Nelle ultime settimane J. Stiglitz ha tenuto una lezione di economia presso il nostroParlamento. Occasione per ribadire cosa non funziona con l’euro e con l’Europa sulla linea di quanto sostenuto dagli economisti qui ritenuti “dissidenti”. Sulla base della vostra esperienza quanta consapevolezza c’è in Europa sul livello di malcontento chevien espresso in ogni occasione elettorale?
Sono tutti molto preoccupati dalla crescita dei movimenti euro scettici, fenomeno che non si aspettavano. All’interno del Parlamento l’euro scetticismo non ha un peso determinante nel senso che le più grosse forze PPE e S&D continuano imperterrite, avendo i numeri, a fare quello che vogliono. Ma c’è una seria preoccupazione; se non cambiano le cose in questa legislatura europea nei prossimi cinque anni, all’interno degli stati membri prenderanno decisamente peso delle forze di rottura verso l’attuale sistema. In Francia e in Inghilterra, purtroppo non in Italia, abbiamo visto le reazioni anti europee. Al momento attuale lo strapotere di chi è ai vertici dei dicktat monetari continua a giocare sulla speculazione e sui movimenti monetari che nulla hanno a che vedere con l’economia reale. Credo siano consapevoli di essere arrivati in un punto in cui devono necessariamente trovare delle soluzioni. Noi abbiamo sentito i commissari continuare però a proclamare slogan astratti senza soluzioni concrete. Nel caso dell’Italia le riforme non possono essere solo di tipo istituzionale perché questo non ha una relazione diretta con l’economia. Sul Job Act sono molto critica, come imprenditrice; certo che il mercato del lavoro va regolamentato ma la priorità in questo momento è creare il lavoro. Se ci concentriamo soltanto sulla regolamentazione di ciò che già esiste ma non crea nuovi posti di lavoro è come se ci mettessimo a spolverare i libri di una libreria mentre sta arrivando un terremoto che ci farà crollare tutto addosso.

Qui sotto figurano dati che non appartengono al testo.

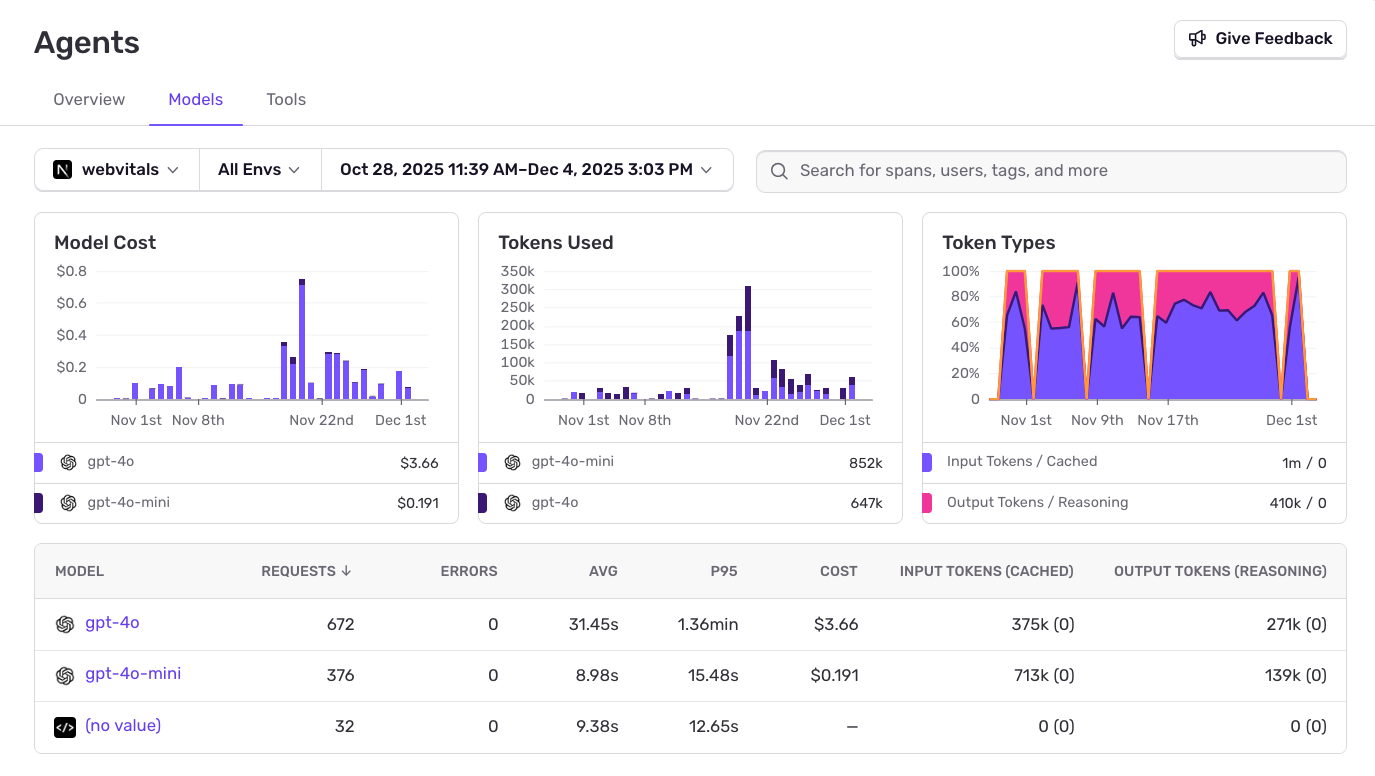This screenshot has width=1375, height=776.
Task: Click the OpenAI icon in the gpt-4o table row
Action: 64,623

Veniamo al tema dell’accordo TTIP che molti denunciano come un cappio al collo degli stati nazionali imposto dalle multi nazionali. Il pericolo di questi accordi è stato sottolineato dallo stesso Stiglitz.

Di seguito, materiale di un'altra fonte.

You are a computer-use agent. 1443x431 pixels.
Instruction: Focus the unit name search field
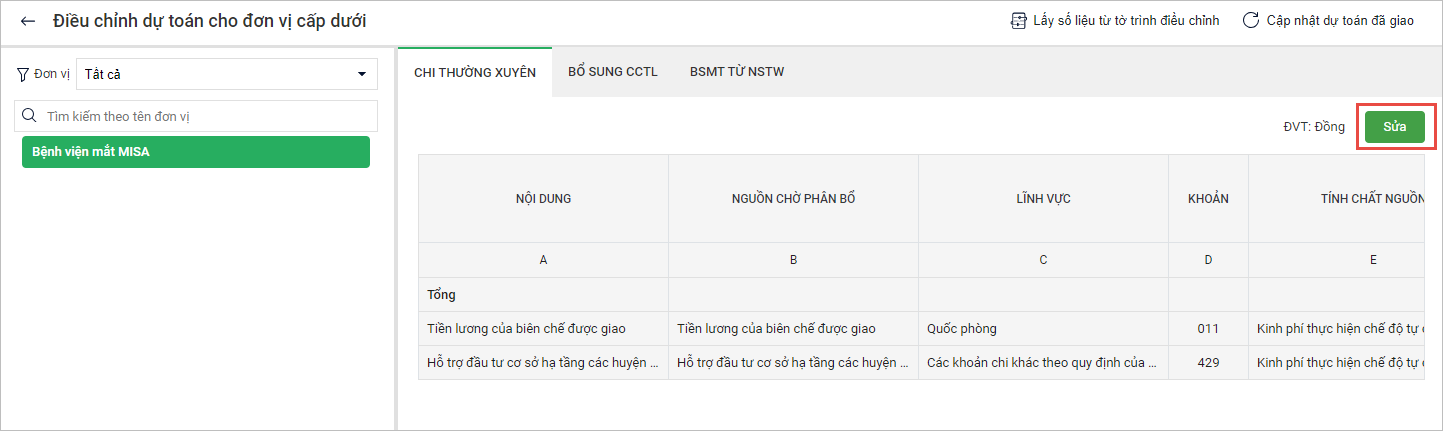207,116
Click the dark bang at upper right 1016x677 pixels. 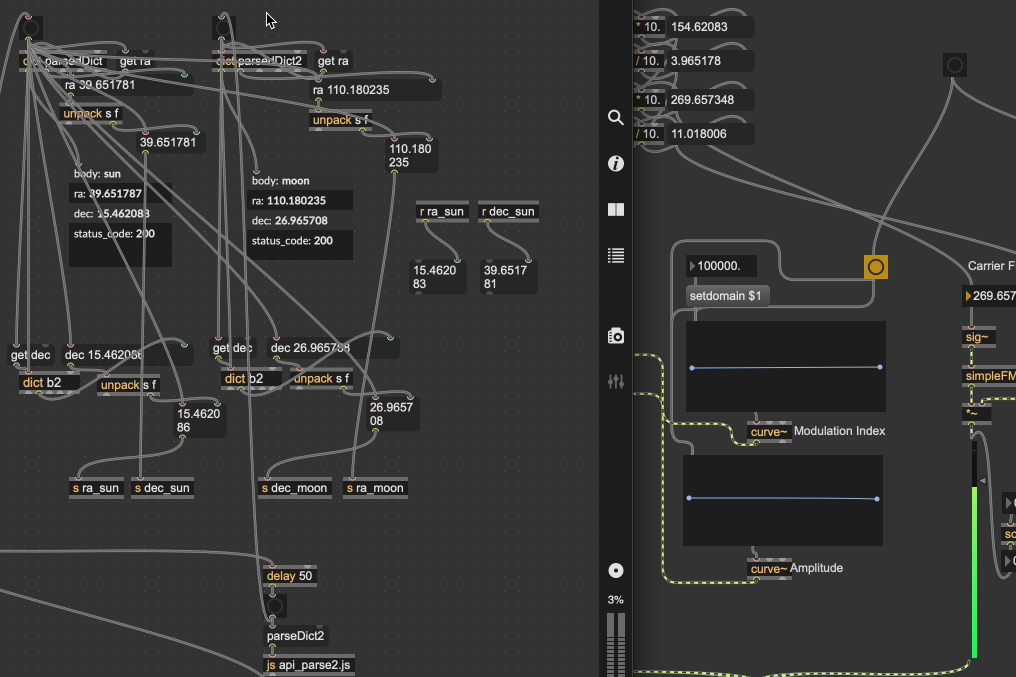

E’ un accordo di libero scambio che viene presentato come la soluzione di tutti i mali, come se aprire tutte le porte del libero scambio fosse sufficiente per uscire dalla situazione attuale. Un accordo simile è già pronto con il Canada (CETA) e dovremmo votarlo a breve. Il TTIP lo ricalca dal punto di vista metodologico e ideologico anche se cambia il peso delle due economie, ma le regole sono le stesse. Abolizione di tutte le barriere doganali e non doganali ma, ed é l’appunto che noi facciamo da tempo, nessuno conosce i dettagli negoziali dell’accordo che procedono da un anno e mezzo (delegazione Italiana guidata da Ignazio Bersero). La giustificazione è che il segreto fa parte delle strategie di contrattazione. In realtà loro necessariamente dovrebbero informarci, perché una volta che il trattato è concluso è veramente troppo tardi per influenzarlo. Per noi non è accettabile che ai cittadini venga fornito l’accordo finale senza che abbiano potuto esprimere una valutazione su cosa succederà con quegli accordi. Le pressioni non sono sole le nostre e hanno avuto efficacia in quanto hanno inziato a darci alcuni dei documenti riservati e ci consentiranno di accedere a delle stanze di lettura dove sarà possibile leggere (non riprodurre) i documenti negoziali. Faremo dei gruppi di monitoraggio e avremo occasione di sapere qualcosa in più. Certo è probabile ci facciano sapere quello che vogliono loro, temo, ma sicuramente potremo farci un’idea concreta su cosa ci aspetta.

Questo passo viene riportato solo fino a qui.